Wolfe's Den: Intel CTO Envisions On-Chip Data Centers
Justin Rattner, chief technology officer at the chip giant, talks about the explosion of multicore processing, bringing security to cloud computing, and processor-based networking.
Intel CTO Justin Rattner made his technology bones in the 1980s, pushing the supercomputing industry from unsustainably expensive, proprietary architectures toward affordable, off-the-shelf microprocessors. In his role as head of Intel Labs, he has similarly brought the perspective that advanced research must deliver a financial benefit.
I caught up with Rattner to talk about his disruptive work in defining the high-performance system of the future.
InformationWeek: Multicore processing is exploding, as evidenced in designs like Intel's 80-core Tera-scale prototype processor. Ultimately, will we see entire data centers implemented in silicon?
Rattner: We just won the best-paper prize in the Symposium on Operating System Principles with our collaborators at Carnegie Mellon on something called FAWN, which stands for "fast arrays of wimpy nodes." It's the idea that, if we could build tomorrow's processors out of arrays of relatively simple cores, we could deliver data-center-class solutions. It would be data centers on chips, and then arrays of those chips.
InformationWeek: Does this set up a possible race between virtual and physical processors, because with the chips you're talking about, you'll have so many physical cores you won't need virtual instances?
Rattner: If an individual core is so inexpensive, why go to all the trouble to virtualize it? Just allocate some number of physical cores to the problem. What we're also trying to understand is, what leads to the most energy-efficient solution? Am I more energy efficient if I take a big core and virtualize it many ways than I would be if I took lots of simple cores and handed them out as the workloads demanded? I can't tell you what the answer is, but things are looking pretty good for the small cores.

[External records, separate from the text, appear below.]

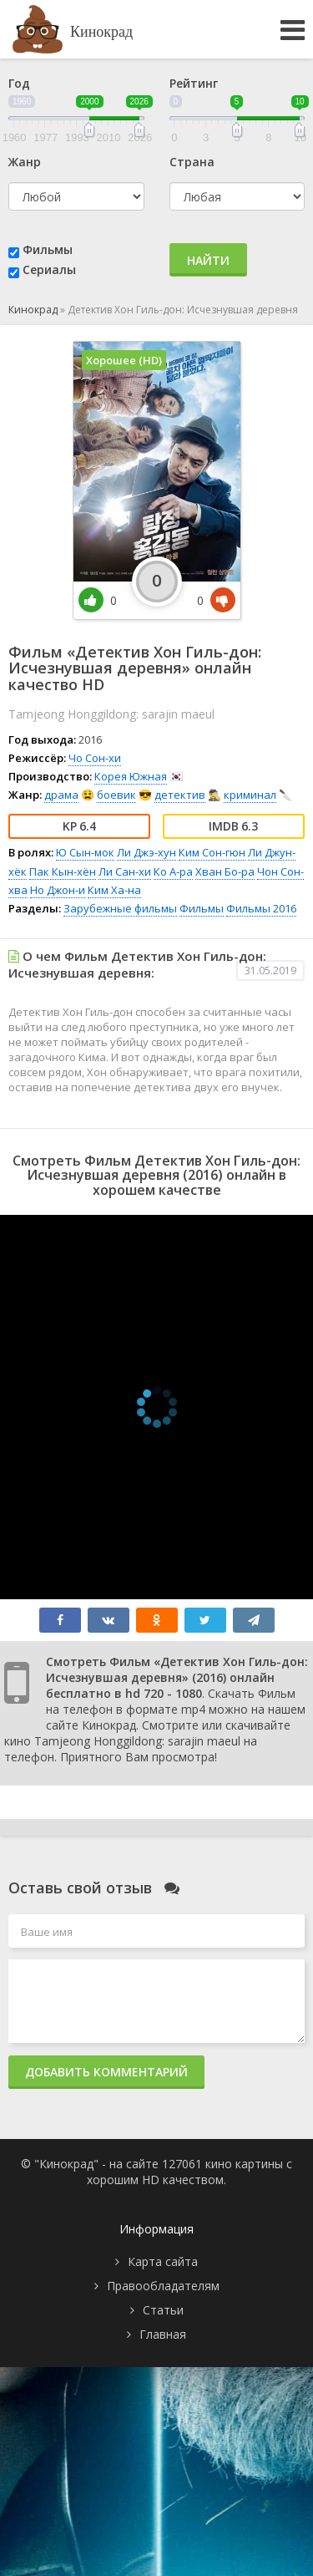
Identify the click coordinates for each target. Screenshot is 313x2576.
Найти (208, 260)
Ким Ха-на (114, 889)
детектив (179, 794)
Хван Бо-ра (225, 871)
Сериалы (49, 269)
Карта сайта (163, 2261)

InformationWeek: You also believe general-purpose processors have a place in networking equipment, correct?
Rattner: We have a project out of our Intel Berkeley Lab called Router Bricks. The whole idea is taking servers and 10-Gb Ethernet, and building gigabit-class routers out of standard parts. [The idea is], what if we could do the bulk of networking using standard server hardware, and essentially routing becomes a software application?
InformationWeek: You've also explored having the processor handle security. Tell us about that.
Rattner: We have manageability engines, which underlie our VPro architecture. We use those both for manageability and security. Longer term, we need a general-purpose solution. We need an architectural breakthrough which allows an open platform to selectively and programmatically become closed during a secure computational phase. What we ultimately need is being able to go into stealth mode for brief periods of time and then come back into the open.
InformationWeek: This relates to the big issue concerning everyone nowadays--security in the cloud.
Rattner: We're working with Microsoft and Cisco and some other folks on something we call network enclaves, an architecture that allows for dramatically simpler cryptographic key management. It lets you build Internet-wide subnets, which are completely secure. Plus, the IT folks don't have to manage the individual keys, because they're derived from a single master key associated with the enclave. It's going to take a few more years to get this to market.